» Task
Out of the records below, copy all lines in which the word "value" occurs.

(Given records)

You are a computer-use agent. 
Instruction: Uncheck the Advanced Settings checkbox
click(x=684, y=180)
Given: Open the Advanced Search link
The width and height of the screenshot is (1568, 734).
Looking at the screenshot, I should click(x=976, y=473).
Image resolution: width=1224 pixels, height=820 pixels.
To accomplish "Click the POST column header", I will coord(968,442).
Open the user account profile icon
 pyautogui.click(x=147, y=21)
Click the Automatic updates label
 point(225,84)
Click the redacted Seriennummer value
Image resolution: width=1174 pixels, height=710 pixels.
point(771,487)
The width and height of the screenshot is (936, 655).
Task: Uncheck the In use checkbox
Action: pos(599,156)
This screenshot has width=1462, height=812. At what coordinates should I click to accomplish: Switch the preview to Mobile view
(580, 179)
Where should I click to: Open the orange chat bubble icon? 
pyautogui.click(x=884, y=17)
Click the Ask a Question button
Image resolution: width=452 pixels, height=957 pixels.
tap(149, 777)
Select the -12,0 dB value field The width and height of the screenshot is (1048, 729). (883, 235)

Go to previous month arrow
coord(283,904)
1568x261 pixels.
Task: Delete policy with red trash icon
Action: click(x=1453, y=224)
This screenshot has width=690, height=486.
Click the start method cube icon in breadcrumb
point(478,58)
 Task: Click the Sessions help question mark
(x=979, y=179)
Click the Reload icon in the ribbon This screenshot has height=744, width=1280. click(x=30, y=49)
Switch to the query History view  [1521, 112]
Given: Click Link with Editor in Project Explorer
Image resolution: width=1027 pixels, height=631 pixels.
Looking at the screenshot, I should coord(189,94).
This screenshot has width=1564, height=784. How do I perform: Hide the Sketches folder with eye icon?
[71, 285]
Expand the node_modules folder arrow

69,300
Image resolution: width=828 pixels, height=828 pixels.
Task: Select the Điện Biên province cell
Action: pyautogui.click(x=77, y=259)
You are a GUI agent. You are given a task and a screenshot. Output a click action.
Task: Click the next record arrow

(End Given records)

» Completed task
Click the redacted Seriennummer value
Select the -12,0 dB value field The width and height of the screenshot is (1048, 729). (883, 235)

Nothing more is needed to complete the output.